About The Time Stanley Kubrick Stiffed Gene Kelly On His Song Rights For ‘A Clockwork Orange’

It’s hard to forget the scene in A Clockwork Orange where Alex and his droogs break into somebody’s house and rape a woman, all while Singin’ in The Rain plays in the background. It’s a brilliant and/or sensationalist and/or ridiculous moment in movie history, depending on who’s teaching your NYU Film Studies class. But according to Malcolm McDowell, who played Alex in the film, Kubrick never paid Gene Kelly for rights to the song, causing an enormous disruption between the two.

In an interview with Entertainment Weekly, McDowell said:

“He was cheap. And of course, I roared with laughter. Of course, he never paid him. He thought it was enough that ‘Stanley Kubrick’ was going to use the song. That’s what he thought.”

Apparently, Kelly refused to talk to McDowell at a party after the film’s release, and it wasn’t until Kelly’s death nearly forty years later that McDowell learned the reason why.

Speaking to Kelly’s widow at the funeral, McDowell learned that Kubrick had purchased the rights, without ever following through on the ‘payment part’ of purchasing. From McDowell: “She was very sweet and she came up to me afterwards, and said, ‘Malcolm, just to let you know, Gene was not p—– off with you. He was p—– off with Stanley… because he never paid him’.”

Data shown:
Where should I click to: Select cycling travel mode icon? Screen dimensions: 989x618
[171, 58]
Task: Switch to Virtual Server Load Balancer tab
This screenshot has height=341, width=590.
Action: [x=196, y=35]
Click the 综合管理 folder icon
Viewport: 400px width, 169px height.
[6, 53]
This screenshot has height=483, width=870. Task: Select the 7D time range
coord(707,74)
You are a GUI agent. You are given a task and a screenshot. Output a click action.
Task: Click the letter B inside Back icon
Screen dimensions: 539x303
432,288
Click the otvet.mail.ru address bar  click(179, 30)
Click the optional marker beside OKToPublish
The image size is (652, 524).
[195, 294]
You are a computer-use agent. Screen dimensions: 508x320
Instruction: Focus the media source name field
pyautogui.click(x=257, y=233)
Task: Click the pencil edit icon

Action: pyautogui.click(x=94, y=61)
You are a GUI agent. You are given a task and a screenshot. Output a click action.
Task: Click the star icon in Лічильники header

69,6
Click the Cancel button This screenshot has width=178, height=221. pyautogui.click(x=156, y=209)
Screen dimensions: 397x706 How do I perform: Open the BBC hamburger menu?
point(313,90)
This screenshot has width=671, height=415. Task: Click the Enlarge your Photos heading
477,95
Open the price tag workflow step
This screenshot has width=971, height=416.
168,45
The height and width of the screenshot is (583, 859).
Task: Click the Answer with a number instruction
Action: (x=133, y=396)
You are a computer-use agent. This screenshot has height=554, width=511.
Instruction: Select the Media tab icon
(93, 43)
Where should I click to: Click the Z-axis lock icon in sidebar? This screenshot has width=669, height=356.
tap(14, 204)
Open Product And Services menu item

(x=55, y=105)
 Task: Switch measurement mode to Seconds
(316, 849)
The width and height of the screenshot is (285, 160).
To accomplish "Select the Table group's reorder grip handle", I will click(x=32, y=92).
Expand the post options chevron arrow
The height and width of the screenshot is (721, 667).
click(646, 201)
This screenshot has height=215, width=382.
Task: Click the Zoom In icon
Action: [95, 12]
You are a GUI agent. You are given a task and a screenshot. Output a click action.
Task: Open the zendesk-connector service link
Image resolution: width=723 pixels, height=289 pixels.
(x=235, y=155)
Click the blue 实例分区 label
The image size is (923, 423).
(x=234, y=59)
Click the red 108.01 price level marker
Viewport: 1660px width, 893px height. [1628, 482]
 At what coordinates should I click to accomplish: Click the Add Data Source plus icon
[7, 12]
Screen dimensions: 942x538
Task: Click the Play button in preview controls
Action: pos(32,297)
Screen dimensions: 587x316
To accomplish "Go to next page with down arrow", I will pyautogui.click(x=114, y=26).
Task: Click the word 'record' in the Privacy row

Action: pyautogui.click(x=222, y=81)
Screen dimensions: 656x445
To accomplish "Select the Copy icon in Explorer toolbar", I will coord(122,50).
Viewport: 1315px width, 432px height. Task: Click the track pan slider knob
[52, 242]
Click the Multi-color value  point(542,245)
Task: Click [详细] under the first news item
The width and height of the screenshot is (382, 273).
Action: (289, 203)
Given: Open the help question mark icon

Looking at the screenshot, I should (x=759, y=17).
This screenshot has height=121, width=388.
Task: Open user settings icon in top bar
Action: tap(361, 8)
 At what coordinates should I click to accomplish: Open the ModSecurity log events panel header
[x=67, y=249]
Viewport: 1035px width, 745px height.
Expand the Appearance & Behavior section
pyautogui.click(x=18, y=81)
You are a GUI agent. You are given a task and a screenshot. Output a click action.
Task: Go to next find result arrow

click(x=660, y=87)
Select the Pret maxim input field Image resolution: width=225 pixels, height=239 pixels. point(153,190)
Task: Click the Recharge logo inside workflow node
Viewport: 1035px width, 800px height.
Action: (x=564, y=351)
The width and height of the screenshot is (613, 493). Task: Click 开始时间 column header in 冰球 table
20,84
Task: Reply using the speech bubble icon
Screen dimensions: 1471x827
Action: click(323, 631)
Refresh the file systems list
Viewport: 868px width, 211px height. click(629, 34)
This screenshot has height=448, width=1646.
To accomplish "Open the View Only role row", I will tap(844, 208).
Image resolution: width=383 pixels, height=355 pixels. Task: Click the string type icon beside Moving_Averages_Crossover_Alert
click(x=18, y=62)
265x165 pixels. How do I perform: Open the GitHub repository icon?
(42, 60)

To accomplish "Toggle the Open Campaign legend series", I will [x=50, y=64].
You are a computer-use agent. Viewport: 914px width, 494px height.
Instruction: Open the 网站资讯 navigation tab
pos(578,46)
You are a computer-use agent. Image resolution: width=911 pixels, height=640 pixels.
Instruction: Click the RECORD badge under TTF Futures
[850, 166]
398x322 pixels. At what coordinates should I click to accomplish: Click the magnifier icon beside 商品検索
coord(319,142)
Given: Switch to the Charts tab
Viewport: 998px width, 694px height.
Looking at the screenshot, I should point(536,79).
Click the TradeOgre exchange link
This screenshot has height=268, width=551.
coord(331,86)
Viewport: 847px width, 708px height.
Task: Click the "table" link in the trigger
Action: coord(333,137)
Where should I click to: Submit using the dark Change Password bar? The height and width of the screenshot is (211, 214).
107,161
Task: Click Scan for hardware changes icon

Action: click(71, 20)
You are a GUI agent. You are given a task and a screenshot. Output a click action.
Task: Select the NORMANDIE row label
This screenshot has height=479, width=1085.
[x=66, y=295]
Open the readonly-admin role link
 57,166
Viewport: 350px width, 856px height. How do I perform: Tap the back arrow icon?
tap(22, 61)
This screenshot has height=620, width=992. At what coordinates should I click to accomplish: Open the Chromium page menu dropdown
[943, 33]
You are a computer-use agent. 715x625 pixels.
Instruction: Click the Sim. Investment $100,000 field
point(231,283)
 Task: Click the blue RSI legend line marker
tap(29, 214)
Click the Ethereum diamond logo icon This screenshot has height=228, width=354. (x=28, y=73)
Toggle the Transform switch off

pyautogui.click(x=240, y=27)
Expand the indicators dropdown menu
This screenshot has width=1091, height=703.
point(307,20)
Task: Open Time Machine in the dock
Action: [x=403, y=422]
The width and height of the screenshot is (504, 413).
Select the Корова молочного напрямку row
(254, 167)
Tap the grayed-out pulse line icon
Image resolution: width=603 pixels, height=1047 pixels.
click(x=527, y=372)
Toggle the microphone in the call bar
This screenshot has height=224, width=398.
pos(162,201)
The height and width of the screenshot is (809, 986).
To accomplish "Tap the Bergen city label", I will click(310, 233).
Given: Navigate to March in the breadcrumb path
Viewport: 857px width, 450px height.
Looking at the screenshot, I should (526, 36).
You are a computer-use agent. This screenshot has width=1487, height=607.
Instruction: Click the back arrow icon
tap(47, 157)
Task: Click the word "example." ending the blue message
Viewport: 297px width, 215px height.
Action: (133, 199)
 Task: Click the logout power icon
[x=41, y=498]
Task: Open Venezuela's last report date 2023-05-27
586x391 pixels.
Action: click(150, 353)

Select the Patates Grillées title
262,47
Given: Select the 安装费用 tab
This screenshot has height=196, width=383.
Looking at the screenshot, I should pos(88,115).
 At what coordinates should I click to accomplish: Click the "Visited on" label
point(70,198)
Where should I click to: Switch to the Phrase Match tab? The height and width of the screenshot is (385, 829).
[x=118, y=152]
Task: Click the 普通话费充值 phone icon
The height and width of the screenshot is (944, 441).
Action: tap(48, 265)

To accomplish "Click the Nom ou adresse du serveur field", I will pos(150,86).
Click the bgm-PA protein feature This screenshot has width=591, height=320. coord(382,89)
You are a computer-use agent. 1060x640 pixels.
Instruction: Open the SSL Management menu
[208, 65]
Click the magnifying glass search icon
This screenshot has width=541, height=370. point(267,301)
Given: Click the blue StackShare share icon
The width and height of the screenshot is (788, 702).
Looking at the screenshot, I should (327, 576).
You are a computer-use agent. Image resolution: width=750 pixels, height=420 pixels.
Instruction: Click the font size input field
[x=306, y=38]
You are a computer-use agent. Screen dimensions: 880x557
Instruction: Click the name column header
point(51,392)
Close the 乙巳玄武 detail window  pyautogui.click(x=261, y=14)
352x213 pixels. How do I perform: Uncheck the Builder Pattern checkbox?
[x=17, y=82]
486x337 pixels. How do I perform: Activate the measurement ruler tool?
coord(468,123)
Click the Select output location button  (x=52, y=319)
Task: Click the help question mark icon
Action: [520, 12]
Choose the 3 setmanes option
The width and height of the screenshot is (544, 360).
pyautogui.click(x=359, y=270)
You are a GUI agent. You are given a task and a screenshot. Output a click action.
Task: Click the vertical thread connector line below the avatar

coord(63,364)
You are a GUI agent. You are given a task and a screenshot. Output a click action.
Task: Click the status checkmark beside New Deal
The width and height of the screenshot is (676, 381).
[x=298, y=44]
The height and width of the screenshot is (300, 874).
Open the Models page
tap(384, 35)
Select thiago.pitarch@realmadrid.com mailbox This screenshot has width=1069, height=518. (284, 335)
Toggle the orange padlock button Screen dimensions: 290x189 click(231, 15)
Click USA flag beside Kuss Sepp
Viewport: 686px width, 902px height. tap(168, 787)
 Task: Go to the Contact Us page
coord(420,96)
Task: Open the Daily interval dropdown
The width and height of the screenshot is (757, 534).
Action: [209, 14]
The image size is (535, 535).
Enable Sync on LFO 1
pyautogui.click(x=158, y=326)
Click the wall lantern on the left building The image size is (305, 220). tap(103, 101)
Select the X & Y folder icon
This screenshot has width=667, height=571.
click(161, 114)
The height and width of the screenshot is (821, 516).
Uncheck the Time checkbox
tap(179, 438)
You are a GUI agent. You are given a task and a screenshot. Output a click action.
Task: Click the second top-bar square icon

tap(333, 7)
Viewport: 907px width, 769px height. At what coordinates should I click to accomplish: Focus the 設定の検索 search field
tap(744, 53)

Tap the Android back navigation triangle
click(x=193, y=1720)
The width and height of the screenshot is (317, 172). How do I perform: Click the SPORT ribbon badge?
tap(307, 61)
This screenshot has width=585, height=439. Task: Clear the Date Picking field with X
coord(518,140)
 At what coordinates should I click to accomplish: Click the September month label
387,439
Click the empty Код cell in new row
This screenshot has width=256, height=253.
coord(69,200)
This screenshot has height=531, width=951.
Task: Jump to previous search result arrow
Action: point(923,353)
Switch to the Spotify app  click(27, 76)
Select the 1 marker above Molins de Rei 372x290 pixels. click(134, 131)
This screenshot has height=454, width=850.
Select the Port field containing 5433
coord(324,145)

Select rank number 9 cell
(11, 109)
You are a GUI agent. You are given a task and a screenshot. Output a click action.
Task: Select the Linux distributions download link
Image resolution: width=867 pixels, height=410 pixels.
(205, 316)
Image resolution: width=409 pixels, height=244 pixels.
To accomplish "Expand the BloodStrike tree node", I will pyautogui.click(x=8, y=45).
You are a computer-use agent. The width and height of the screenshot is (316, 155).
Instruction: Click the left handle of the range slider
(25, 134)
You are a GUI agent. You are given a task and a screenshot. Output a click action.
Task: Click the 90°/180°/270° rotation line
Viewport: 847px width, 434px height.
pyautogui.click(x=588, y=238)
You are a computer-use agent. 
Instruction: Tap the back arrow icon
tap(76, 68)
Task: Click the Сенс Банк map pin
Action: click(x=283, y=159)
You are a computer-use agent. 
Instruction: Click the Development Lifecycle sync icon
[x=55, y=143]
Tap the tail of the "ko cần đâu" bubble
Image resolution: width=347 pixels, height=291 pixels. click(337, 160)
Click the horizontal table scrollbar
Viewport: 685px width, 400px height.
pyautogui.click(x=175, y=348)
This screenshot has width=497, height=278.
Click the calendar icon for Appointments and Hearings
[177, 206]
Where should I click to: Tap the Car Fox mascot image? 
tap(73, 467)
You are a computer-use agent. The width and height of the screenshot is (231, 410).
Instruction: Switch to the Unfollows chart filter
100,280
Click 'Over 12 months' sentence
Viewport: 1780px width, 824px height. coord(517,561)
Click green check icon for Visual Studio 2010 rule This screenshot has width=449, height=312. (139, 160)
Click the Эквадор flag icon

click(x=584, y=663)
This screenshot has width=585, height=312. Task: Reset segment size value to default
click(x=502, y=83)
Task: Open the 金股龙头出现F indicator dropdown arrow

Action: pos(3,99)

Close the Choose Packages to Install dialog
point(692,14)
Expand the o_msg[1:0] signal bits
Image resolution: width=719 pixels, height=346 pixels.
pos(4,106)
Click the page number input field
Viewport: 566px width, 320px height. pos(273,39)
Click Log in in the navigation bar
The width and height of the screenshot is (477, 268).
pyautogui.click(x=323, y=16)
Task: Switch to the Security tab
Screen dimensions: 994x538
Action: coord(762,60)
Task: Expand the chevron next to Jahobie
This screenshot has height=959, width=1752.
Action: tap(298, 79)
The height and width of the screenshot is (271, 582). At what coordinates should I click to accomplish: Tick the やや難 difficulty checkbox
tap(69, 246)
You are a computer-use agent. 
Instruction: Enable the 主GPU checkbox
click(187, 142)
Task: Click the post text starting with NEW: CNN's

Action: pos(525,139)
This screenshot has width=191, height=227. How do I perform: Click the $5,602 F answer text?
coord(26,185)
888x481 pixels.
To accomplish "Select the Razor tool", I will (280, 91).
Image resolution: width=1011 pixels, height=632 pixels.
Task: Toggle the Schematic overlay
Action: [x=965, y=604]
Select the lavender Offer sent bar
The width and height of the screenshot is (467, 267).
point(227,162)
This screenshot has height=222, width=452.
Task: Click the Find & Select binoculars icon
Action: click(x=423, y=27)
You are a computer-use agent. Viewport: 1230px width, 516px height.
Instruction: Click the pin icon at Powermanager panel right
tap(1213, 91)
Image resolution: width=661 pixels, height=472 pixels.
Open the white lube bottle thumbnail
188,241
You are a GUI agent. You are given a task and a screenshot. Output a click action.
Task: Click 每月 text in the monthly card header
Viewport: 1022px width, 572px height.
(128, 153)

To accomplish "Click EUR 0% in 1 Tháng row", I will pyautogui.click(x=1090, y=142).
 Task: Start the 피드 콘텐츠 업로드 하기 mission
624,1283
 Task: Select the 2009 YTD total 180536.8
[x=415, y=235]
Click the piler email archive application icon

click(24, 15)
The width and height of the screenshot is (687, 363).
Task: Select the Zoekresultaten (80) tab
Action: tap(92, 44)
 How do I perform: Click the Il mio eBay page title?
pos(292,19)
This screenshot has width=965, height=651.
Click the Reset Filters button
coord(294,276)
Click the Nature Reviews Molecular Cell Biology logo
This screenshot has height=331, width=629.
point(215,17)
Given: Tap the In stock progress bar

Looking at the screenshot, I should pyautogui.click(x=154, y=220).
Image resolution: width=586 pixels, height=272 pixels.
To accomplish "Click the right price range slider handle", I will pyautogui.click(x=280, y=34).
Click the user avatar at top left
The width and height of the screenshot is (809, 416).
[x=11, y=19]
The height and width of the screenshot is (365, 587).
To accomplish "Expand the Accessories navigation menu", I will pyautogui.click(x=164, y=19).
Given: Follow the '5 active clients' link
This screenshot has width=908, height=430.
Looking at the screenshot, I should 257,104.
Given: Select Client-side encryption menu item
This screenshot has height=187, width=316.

Explore the material:
(1) In the Kubrick article, transcribe everything from "It’s hard to" down to "between the two.".
(2) In the Kubrick article, who told Malcolm McDowell why Gene Kelly was angry, and where?

Answers to the exercise:
(1)
It’s hard to forget the scene in A Clockwork Orange where Alex and his droogs break into somebody’s house and rape a woman, all while Singin’ in The Rain plays in the background. It’s a brilliant and/or sensationalist and/or ridiculous moment in movie history, depending on who’s teaching your NYU Film Studies class. But according to Malcolm McDowell, who played Alex in the film, Kubrick never paid Gene Kelly for rights to the song, causing an enormous disruption between the two.

(2) Gene Kelly's widow told him at Kelly's funeral.